- Source data

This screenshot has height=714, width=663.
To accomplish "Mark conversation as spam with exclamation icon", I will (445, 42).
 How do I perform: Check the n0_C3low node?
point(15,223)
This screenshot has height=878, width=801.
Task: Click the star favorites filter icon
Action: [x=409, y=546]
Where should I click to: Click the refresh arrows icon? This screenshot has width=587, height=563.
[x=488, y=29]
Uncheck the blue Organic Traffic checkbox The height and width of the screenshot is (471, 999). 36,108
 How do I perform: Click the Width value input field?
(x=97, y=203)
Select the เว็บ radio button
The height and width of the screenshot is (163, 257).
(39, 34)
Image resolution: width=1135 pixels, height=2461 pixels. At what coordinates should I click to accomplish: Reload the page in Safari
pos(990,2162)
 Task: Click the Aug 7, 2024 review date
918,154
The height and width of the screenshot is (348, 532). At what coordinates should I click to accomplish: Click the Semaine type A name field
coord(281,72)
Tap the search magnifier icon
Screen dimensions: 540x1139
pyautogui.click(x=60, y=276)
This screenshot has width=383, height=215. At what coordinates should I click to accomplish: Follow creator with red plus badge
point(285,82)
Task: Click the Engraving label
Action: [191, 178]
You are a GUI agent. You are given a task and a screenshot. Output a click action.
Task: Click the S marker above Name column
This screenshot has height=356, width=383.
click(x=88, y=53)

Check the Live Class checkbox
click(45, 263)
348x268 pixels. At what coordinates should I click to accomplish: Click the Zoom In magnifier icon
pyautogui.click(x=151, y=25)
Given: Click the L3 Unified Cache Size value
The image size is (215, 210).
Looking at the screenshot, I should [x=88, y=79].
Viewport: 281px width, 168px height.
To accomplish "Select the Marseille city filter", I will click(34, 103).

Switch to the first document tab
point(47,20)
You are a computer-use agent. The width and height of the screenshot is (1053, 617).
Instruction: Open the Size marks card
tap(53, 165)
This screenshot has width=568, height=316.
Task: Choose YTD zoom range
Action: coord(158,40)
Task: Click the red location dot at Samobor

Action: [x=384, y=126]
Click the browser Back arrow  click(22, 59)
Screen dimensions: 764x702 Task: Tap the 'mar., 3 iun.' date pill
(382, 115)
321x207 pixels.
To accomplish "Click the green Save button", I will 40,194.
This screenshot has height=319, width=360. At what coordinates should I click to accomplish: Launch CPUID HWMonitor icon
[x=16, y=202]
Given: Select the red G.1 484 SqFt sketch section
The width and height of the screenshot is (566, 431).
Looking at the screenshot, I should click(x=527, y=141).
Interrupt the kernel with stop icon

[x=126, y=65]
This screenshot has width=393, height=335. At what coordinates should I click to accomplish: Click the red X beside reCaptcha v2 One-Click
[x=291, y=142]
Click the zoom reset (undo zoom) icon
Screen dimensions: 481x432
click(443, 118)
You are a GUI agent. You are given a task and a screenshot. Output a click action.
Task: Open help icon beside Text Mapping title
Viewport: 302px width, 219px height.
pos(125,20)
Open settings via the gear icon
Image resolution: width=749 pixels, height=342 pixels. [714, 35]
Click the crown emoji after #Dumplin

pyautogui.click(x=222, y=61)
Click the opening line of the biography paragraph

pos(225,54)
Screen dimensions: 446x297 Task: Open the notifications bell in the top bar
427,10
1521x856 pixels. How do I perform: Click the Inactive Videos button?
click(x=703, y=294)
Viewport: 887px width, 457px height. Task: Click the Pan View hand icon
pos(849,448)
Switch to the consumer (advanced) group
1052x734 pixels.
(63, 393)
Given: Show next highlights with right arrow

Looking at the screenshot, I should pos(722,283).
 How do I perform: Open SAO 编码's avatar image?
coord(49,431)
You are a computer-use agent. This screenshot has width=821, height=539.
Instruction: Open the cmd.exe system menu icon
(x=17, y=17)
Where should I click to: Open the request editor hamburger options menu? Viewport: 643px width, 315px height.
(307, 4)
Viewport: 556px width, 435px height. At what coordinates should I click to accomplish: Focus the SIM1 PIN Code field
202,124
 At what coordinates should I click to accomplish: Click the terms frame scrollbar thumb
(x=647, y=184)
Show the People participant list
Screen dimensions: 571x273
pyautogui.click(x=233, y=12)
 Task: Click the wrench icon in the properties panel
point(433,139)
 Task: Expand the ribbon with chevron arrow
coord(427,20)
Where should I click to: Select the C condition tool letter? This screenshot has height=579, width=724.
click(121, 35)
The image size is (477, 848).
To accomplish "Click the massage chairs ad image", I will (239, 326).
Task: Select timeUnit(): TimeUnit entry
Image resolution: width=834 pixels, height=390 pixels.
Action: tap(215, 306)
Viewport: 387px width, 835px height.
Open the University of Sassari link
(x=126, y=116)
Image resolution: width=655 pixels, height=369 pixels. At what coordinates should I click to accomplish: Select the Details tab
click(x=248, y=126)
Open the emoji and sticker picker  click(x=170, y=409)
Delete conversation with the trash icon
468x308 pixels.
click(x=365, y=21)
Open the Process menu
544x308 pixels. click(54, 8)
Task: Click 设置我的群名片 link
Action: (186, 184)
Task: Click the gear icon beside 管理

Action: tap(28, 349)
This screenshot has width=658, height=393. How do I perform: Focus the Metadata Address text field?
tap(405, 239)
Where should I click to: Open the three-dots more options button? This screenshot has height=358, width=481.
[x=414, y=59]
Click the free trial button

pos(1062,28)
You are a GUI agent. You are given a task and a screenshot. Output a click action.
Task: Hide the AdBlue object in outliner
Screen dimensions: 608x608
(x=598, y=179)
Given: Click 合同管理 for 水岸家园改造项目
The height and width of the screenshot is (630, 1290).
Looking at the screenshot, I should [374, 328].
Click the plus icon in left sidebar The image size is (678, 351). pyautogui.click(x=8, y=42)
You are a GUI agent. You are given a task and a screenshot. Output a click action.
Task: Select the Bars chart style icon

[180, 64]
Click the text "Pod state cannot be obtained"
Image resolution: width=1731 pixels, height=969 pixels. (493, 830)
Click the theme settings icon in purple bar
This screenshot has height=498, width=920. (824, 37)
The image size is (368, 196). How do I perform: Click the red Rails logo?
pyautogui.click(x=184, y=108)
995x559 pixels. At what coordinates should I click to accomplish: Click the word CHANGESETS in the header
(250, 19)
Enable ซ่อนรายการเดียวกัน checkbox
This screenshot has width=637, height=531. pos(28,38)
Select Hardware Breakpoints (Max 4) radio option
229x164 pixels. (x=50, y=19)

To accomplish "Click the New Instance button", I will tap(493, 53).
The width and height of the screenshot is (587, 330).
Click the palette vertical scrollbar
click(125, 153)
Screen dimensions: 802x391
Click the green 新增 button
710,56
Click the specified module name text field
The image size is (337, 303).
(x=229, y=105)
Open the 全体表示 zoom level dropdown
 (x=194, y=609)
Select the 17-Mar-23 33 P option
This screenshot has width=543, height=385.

- Work to complete
The records are given above. Copy each line in them that holds "will".

- Response
To accomplish "Mark conversation as spam with exclamation icon", I will (445, 42).
To accomplish "Select the Marseille city filter", I will click(34, 103).
To accomplish "Click the green Save button", I will 40,194.
To accomplish "Click the massage chairs ad image", I will (239, 326).
To accomplish "Click the New Instance button", I will tap(493, 53).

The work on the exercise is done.